**Material for this exercise:**
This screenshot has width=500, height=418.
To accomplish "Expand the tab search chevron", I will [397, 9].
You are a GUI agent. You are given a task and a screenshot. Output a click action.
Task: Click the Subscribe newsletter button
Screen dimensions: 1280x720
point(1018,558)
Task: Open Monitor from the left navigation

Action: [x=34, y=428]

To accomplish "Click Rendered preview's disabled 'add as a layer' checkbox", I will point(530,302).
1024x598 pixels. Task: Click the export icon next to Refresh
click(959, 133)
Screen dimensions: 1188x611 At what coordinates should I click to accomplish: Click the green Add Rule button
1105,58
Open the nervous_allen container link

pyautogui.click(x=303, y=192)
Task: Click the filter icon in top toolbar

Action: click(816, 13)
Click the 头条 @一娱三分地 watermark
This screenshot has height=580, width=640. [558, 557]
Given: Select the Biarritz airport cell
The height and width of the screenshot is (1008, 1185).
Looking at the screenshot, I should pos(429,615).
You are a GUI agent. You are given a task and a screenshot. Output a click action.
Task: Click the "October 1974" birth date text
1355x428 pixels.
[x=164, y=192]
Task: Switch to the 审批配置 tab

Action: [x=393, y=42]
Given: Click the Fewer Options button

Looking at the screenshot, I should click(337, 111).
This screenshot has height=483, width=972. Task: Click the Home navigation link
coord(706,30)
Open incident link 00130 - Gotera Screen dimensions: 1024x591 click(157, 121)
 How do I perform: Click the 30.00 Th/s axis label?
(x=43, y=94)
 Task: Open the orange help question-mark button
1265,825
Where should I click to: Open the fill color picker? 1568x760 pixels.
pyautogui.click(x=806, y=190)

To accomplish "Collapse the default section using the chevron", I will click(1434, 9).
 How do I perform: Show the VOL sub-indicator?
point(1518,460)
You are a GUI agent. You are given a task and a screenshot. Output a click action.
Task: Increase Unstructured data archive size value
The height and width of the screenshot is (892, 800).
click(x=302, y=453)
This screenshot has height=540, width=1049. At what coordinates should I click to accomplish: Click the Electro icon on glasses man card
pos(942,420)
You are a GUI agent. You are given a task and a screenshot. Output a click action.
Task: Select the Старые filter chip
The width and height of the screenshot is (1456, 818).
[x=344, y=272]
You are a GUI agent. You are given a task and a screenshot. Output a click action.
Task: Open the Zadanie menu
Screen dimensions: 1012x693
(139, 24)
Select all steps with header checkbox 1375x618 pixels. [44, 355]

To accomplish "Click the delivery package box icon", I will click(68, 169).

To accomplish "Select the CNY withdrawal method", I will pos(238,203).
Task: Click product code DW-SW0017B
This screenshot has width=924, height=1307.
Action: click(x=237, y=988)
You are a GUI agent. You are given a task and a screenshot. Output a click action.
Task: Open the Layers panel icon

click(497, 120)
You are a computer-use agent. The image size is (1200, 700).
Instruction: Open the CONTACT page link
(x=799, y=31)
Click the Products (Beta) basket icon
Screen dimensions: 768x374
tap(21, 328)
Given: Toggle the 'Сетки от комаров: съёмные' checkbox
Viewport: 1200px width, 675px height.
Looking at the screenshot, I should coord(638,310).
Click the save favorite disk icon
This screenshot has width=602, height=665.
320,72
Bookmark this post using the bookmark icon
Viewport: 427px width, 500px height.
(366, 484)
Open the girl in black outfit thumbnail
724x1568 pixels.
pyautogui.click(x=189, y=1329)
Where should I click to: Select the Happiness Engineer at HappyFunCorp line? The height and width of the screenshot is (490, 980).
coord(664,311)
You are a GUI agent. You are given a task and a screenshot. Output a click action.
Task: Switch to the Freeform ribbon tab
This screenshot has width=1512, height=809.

**Your objective:** State how many lines in the entries above hold the word "checkbox", with no further text.

**Exercise output:** 3